Rodriguez tends to think outside the Hollywood box. Working 1,000 miles from Los Angeles in his native Austin, Texas, he treats moviemaking as his own cottage industry. Not only did he write and direct the delightful “Spy Kids” sequel, but the 34-year-old filmmaker also performed nine other jobs, including composer and editor. What’s more, he wrote and filmed “Once Upon a Time in Mexico,” the final film in his “El Mariachi” trilogy, in just 10 weeks while starting “Spy Kids 2.” “It’s easier and faster if you do all those jobs yourself,” Rodriguez says, while supervising last-minute editing at George Lucas’s Skywalker Ranch in northern California. “You don’t have to sit down and have a conversation with everybody. Technology has gotten us to the point where you can move at the speed of thought. You rock through the movie, and at the end, you turn around and say, ‘When did we figure out how to do that?’ "
And how did he figure out how to do it all so cheaply? The first “Spy Kids” cost $36 million–and grossed $112 million. The far more ambitious follow-up, opening this week, cost only $3 million more (some sequels cost double the original). In the new version, the brother-sister heroes, Juni and Carmen, go on a mission that leads to a mysterious island where strange creatures prowl. But only the young stars, Daryl Sabara and Alexa Vega, ever went on location in Costa Rica. The rest of the “island” was filmed in Texas. And when Rodriguez couldn’t get permission to film the opening sequence at a Disney theme park (even though “Spy Kids” is a production of Disney-owned Dimension Films), he designed a fictional park (and aptly named one ride the Vomiter). “I want my budgets very low,” the director says. “You have to keep challenging yourself creatively. If you don’t let the creative spirit guide you, you screw up.”

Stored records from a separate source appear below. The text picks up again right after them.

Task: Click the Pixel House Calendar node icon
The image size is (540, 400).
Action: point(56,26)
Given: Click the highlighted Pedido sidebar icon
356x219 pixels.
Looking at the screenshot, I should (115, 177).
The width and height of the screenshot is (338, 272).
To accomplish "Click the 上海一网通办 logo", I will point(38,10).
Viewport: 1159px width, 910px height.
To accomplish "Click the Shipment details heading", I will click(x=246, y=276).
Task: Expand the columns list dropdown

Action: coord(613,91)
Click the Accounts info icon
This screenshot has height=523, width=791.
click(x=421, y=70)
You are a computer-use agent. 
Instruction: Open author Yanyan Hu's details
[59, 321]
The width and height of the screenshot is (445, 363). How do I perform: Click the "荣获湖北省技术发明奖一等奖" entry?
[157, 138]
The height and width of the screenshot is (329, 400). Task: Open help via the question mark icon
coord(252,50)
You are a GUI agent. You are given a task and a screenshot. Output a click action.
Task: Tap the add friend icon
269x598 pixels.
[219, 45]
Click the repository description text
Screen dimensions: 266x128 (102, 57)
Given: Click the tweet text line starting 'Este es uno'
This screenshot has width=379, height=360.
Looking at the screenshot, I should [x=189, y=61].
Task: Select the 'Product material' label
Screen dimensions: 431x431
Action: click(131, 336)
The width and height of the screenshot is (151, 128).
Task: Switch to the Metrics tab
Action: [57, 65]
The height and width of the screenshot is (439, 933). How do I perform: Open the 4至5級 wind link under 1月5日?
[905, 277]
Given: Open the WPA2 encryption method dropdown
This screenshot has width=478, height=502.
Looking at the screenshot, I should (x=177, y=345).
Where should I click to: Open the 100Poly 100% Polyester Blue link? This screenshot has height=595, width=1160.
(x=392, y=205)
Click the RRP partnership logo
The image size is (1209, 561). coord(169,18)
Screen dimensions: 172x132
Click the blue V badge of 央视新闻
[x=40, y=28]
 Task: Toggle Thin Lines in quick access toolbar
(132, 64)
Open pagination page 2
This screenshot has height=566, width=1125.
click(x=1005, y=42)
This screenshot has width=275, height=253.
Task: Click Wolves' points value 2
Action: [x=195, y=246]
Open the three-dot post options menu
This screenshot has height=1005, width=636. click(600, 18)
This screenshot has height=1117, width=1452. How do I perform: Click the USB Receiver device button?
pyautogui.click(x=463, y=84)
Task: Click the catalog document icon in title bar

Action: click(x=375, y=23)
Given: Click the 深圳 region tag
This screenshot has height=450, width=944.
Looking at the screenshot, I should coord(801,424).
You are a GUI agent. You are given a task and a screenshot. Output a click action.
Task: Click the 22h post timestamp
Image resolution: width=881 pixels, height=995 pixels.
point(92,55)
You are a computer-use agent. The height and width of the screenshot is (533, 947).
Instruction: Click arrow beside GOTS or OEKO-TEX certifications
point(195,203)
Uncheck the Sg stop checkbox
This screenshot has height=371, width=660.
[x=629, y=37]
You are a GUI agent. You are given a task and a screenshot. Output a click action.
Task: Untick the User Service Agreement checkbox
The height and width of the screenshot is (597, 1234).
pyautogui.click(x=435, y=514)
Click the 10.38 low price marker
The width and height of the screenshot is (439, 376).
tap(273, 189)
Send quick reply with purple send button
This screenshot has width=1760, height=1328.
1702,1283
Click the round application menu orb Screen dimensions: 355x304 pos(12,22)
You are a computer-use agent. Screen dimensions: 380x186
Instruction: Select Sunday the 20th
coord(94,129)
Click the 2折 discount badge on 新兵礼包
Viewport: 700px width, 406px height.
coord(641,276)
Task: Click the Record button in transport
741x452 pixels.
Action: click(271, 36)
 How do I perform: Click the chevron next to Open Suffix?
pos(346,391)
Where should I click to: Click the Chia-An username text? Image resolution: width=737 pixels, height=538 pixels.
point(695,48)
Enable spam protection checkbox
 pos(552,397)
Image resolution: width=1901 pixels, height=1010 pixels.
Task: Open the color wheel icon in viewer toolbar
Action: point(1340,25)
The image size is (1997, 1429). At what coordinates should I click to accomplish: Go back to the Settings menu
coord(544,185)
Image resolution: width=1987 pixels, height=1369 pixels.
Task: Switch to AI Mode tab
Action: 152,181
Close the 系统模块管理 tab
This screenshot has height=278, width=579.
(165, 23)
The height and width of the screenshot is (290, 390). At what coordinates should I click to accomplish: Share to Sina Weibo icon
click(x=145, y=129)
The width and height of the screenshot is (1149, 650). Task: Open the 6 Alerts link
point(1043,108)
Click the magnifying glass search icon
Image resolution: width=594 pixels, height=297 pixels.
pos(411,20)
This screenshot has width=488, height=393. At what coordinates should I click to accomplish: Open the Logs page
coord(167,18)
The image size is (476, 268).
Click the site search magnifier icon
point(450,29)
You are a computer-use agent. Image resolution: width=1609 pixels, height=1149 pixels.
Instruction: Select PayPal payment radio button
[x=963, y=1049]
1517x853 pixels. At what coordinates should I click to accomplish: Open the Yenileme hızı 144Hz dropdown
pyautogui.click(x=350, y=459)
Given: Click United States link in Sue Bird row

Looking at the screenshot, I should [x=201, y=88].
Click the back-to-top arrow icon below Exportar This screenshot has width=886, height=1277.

That creative spirit has guided Rodriguez away from the violence of such films as “The Faculty” to movies he can show to his whole family. “Having 50 kids on the set is the environment he likes,” says Antonio Banderas, a veteran of five Rodriguez movies, who plays spy dad Gregorio Cortez in the current series. Maybe that explains Rodriguez’s success: when you’re a kid at heart, nothing’s impossible.